> _PROBLEM DESCRIPTION_: Nothing but the lines below between the line holding "At what coordinates should I click to accomplish: Show" and the line holding "You are a computer-use agent. Image resolution: width=1764", inclusive, should appear in the answer, each set down exactly.

[Stored data entries]
******************************

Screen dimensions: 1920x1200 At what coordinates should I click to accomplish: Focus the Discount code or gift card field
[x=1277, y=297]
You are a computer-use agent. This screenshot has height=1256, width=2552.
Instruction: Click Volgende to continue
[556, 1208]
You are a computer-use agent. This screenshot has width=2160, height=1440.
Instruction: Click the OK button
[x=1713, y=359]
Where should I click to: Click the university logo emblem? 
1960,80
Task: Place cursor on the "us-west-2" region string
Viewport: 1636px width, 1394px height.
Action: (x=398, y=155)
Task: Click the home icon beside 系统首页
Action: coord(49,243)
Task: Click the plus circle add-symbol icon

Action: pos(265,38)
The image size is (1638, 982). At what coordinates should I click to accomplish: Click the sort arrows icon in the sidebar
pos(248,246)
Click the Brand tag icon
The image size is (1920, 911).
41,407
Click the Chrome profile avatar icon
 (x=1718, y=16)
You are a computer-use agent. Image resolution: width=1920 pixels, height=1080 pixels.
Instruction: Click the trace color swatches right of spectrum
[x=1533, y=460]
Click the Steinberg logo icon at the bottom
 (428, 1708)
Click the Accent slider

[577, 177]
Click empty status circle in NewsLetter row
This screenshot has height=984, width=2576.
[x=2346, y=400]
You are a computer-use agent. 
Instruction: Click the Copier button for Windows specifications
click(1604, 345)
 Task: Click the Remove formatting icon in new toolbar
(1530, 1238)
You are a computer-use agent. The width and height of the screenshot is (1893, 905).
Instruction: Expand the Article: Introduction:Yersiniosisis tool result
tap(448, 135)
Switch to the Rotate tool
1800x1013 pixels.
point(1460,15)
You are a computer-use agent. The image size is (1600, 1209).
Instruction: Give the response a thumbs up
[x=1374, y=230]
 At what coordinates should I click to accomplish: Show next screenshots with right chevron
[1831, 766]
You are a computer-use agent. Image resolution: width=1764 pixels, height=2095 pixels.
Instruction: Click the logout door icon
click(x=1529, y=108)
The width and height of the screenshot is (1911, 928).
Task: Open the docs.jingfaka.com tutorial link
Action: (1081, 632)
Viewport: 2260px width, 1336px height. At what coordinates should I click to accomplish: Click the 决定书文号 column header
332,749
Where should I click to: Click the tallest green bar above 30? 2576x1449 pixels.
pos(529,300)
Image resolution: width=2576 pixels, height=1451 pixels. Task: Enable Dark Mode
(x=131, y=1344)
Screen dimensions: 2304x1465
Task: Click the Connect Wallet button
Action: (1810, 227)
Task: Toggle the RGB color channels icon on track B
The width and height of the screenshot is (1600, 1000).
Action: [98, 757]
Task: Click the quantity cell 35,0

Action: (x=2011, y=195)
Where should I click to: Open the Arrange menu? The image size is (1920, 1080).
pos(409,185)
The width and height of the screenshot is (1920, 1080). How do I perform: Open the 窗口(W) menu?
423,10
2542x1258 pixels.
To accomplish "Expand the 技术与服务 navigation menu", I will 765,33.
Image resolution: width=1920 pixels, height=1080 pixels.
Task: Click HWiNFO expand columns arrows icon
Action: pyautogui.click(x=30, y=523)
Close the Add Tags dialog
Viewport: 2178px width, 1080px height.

******************************

> _RESPONSE TO THE EXERCISE_:
 At what coordinates should I click to accomplish: Show next screenshots with right chevron
[1831, 766]
You are a computer-use agent. Image resolution: width=1764 pixels, height=2095 pixels.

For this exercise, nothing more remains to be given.